→ ЗАДАНИЯ:
a – Выпишите все годы, которые упоминаются в интервью о валютном рынке, в порядке их появления.
b – В каком году, согласно интервью о валютном рынке, родился этот рынок?
c – Продолжите интервью о валютном рынке, начав сразу после его последней реплики.
### ОТРЫВОК ТЕКСТА ###
Я недавно говорил по этому поводу с руководителем одного из банков из «первой пятерки». И вот первое лицо банка и, по сути, его владелец, говорит: «Что ты, что ты! Бюджет на год давно сверстан, даже я ничего не могу изменить».
Да, существовал риск, но мы все же решились проводить эту встречу. Каждые пять лет мы проводим такие, своего рода «юбилейные» конференции по валютному рынку. Первая, в 1999 году, венчала первое десятилетие этого рынка, вторая, в 2004 году, – 15-летие. Третью конференцию решили провести на «приграничной территории» – на стыке СНГ и ЕЭС. Учитывая то, что наш валютный рынок родился в 1989 году, еще в СССР – образовании, которое уже осталось в памяти только нашего поколения и людей постарше. И можно считать, что это было точкой отсчета валютного рынка СНГ и Балтии, всех «выходцев» из бывшего СССР. Так что корни у нас одни.
Почему я считаю настолько знаковой дату рождения валютного рынка? С него, на мой взгляд, начался отсчет движения страны по пути реформ. Это был ключевой момент, прорывный момент.
Я прекрасно помню то время, когда понятие «валюта» однозначно носило совершенно сакральный смысл. Оно употреблялось либо в каком-то уничижительно-криминальном значении – «валютные спекуляции», «валютные проститутки», либо как органическая часть этакого недоступного пониманию и предосудительного «западного образа жизни». И вот – прорыв, проходят первые валютные аукционы, открываются первые обменные пункты, граждане полчают возможность свободно покупать и продавать в этих пунктах валюту и выезжать за рубеж. Я считаю, что это момент нельзя не только забывать, но и недооценивать. Это ключевой момент, часть прорыва «железного занавеса».
– Валютный рынок и сейчас часто воспринимается как очень прибыльный, но.. не совсем «приличный», что ли. Последние годы мы видели цивилизованный рынок и вот – кризис, налет спокойствия и цивилизованности мигом слетает и многие банки очертя голову бросаются в валютные спекуляции. За что их потом всю весну упрекали: мол, вместо того, чтобы поддержать падающее производство, вы опять в «обмены» заигрались…
– Этим занимались, занимаются и будут заниматься всегда. Любой волатильный актив (валюта в том числе) заряжен на получение доходности. Он, в связи со своей волатильностью, сопряжен с рисками, но всегда «беременен» высокой доходностью. Это и привлекает всех, кто работает на валютном рынке.
– Вы видите здесь значительную привлекательность?
– Валютных спекуляций?
– Да.
### ИСХОДНЫЕ МАТЕРИАЛЫ ###
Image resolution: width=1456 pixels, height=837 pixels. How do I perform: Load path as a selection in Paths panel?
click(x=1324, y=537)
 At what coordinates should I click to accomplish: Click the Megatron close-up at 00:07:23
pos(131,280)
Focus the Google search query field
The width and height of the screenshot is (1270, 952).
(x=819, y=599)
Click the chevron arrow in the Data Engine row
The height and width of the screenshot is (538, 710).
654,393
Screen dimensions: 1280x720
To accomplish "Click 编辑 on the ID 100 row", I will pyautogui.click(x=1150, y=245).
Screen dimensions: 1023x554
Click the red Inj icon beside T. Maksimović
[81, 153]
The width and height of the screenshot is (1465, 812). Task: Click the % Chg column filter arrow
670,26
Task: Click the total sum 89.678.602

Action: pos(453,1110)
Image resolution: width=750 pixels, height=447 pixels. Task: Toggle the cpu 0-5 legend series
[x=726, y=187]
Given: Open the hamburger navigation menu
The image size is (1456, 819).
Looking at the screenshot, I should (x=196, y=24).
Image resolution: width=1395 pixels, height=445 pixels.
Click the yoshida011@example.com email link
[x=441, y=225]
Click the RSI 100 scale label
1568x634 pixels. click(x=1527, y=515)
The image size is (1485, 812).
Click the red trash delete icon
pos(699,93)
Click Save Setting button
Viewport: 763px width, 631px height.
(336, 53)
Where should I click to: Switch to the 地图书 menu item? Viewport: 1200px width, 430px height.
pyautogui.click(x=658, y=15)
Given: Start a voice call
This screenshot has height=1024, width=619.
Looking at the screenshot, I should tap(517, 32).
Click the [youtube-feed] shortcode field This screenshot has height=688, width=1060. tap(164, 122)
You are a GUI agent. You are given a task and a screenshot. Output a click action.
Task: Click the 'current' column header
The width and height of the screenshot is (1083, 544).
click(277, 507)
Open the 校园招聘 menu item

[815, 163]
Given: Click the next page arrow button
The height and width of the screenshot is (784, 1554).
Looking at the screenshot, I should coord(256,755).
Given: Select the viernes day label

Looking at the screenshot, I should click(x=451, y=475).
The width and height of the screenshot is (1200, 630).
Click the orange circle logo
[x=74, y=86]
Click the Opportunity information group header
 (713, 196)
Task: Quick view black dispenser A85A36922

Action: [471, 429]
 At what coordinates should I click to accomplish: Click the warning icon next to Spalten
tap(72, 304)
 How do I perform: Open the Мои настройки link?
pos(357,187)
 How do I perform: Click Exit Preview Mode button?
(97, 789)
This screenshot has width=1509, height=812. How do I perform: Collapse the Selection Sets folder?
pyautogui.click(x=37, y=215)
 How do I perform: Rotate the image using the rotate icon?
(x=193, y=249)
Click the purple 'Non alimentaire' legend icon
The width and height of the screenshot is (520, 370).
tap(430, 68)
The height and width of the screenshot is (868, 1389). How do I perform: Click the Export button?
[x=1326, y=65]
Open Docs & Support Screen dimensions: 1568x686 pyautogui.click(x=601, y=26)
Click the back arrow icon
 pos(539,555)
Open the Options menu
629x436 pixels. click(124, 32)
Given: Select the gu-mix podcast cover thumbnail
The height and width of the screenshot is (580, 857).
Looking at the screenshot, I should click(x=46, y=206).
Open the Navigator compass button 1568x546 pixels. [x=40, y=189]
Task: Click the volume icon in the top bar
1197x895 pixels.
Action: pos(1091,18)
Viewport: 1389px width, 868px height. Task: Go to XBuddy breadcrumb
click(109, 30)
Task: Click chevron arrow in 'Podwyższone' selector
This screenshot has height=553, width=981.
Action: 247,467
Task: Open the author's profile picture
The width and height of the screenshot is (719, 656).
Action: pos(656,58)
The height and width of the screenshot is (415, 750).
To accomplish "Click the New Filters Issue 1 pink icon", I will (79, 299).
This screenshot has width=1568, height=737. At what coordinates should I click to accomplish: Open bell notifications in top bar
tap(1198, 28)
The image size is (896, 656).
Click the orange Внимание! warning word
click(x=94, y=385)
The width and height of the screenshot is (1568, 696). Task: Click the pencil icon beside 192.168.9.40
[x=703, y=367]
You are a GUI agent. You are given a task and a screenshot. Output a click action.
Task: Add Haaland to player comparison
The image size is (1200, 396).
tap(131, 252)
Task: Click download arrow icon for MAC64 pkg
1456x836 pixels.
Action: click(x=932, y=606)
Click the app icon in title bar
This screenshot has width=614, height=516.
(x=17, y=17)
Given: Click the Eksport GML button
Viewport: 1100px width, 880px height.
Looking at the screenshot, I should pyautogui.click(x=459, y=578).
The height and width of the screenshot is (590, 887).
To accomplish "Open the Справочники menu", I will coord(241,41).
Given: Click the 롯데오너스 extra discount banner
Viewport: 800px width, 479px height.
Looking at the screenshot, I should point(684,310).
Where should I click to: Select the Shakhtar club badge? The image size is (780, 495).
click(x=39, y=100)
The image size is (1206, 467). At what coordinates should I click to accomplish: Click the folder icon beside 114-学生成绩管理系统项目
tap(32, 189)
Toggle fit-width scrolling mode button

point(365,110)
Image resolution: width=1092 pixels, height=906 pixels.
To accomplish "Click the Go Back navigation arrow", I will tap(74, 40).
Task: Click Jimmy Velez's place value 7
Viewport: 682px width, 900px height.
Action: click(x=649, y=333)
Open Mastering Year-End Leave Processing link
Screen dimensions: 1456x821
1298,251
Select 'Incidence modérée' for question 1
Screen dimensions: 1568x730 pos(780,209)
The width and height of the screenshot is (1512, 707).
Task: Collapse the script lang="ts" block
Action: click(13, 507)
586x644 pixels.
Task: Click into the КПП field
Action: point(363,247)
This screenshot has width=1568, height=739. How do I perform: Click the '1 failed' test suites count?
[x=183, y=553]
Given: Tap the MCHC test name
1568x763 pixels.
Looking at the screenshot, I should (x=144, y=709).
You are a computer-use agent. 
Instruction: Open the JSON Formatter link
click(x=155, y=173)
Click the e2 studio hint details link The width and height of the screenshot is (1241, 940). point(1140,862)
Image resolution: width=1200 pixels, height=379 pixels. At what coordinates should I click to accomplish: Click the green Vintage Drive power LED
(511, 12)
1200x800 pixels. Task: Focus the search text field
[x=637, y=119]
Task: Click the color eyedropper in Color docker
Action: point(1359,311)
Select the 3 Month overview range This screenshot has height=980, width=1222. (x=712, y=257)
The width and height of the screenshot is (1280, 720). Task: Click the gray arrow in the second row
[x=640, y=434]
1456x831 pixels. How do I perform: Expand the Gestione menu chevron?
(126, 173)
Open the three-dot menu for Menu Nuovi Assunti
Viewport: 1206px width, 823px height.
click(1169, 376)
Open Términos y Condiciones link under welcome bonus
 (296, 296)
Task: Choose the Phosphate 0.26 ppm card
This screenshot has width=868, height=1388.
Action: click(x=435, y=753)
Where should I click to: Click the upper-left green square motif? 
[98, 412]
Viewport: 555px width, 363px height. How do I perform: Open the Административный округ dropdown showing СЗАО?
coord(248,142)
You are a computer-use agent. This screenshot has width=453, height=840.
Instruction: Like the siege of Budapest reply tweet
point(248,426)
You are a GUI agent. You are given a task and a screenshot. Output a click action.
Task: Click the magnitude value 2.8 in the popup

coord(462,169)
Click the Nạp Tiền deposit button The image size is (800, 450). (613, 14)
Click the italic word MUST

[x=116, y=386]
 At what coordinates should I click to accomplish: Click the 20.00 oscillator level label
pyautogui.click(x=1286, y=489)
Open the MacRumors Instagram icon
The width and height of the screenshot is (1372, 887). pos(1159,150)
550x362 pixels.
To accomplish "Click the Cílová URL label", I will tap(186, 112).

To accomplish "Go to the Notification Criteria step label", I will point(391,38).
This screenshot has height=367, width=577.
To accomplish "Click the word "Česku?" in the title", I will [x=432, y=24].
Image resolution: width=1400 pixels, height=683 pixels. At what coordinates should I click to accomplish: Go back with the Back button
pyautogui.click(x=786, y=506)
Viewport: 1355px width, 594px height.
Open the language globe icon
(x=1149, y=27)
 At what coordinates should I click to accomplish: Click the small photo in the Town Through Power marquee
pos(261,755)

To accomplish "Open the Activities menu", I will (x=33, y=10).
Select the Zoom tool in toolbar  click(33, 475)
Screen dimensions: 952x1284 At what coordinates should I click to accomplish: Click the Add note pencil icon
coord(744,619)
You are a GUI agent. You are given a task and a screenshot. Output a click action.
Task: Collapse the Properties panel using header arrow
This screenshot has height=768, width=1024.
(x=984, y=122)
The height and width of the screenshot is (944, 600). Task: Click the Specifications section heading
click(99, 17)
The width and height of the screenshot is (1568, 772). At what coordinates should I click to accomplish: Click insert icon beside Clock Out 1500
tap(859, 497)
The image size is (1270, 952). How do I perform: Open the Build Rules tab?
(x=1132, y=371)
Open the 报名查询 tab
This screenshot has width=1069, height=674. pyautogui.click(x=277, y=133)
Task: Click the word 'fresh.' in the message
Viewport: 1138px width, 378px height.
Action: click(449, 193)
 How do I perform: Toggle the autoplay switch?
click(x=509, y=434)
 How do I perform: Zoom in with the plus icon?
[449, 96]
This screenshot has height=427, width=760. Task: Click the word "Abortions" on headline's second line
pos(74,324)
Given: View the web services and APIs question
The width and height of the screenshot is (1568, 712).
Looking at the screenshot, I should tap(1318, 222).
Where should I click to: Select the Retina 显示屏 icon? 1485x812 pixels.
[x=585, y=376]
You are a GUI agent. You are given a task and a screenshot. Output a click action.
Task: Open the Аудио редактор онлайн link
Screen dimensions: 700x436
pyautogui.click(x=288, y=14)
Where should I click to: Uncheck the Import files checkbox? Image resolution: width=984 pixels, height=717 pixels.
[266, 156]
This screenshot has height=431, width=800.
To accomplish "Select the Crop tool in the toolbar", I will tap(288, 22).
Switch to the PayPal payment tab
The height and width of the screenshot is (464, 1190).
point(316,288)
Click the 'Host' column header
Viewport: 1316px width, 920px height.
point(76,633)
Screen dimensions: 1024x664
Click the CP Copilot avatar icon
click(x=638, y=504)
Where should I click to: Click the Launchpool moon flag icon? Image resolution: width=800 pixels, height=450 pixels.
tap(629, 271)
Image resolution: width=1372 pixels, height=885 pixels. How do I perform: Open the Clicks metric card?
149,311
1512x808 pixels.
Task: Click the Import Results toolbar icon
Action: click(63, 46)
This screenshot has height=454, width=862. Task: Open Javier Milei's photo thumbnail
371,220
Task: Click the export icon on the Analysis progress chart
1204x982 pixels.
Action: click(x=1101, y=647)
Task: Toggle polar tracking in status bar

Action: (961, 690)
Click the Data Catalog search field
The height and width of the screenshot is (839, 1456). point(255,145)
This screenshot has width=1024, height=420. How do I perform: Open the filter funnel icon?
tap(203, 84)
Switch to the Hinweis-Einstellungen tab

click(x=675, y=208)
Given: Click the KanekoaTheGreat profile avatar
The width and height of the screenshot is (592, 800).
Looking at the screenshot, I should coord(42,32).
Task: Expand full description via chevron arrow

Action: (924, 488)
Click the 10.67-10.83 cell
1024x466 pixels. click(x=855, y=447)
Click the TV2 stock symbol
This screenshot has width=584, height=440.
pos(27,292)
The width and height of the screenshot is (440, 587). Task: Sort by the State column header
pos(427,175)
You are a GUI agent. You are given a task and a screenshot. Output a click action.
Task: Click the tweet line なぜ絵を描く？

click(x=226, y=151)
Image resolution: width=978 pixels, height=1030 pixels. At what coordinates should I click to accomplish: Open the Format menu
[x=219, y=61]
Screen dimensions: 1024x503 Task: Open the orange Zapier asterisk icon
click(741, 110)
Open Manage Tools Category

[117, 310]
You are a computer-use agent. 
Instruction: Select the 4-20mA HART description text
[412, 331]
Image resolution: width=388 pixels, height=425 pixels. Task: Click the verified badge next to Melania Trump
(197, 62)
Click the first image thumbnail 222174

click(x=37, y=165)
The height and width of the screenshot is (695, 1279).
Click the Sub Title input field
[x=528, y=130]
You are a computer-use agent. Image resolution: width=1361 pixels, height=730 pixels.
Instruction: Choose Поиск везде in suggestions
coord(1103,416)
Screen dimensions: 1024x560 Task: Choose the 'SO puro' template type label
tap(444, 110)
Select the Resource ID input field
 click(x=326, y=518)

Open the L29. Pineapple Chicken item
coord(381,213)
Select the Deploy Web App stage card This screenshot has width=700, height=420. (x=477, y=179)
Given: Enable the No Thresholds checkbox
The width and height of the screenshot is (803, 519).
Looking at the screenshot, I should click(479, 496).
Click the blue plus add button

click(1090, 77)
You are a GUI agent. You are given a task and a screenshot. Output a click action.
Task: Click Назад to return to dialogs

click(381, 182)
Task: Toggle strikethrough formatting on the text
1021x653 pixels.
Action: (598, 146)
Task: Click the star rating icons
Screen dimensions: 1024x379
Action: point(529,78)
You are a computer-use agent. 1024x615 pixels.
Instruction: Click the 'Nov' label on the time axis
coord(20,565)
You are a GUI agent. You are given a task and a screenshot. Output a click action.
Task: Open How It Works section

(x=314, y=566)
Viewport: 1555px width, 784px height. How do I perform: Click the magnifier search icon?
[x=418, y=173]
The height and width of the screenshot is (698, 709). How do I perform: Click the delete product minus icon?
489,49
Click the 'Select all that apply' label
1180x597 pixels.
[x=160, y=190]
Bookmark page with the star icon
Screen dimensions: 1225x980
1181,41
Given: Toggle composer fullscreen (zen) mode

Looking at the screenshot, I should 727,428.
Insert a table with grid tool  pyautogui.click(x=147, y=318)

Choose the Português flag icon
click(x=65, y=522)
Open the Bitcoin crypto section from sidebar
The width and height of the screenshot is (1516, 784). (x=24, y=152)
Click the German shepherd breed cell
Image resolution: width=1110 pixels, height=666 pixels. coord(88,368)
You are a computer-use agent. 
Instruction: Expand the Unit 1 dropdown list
###
→ ОТВЕТЫ:
a – 1999, 2004, 1989

b – Валютный рынок родился в 1989 году, еще в СССР.

c –
– Конечно! Несмотря на кризис. Другое дело, что когда риски начинают возрастать чрезмерно, тогда валюты теряют привлекательность как объекты спекуляции. И включаются стоп-лоссы. Консервативные игроки не предпринимают никаких действий и «замирают» в тех позициях, в которых они находятся.
– И что сегодня представляют собой валютный рынок и валютные спекуляции для банков? Средство наживы? Средство спасения? Жизненная необходимость? Ведь банкир должен быть трусом, как сказал наш предыдущий собеседник…
– Да, банки всегда консервативны по определению. И в такие периоды как сейчас они, так сказать, «добирают» консервативность, становятся такими квазиконсервативными…
– Тогда кто же сегодня главные игроки валютного рынка? На Западе, несмотря на кризис, это по-прежнему банки – знаменитый Консорциум коммерческих банков. А у нас?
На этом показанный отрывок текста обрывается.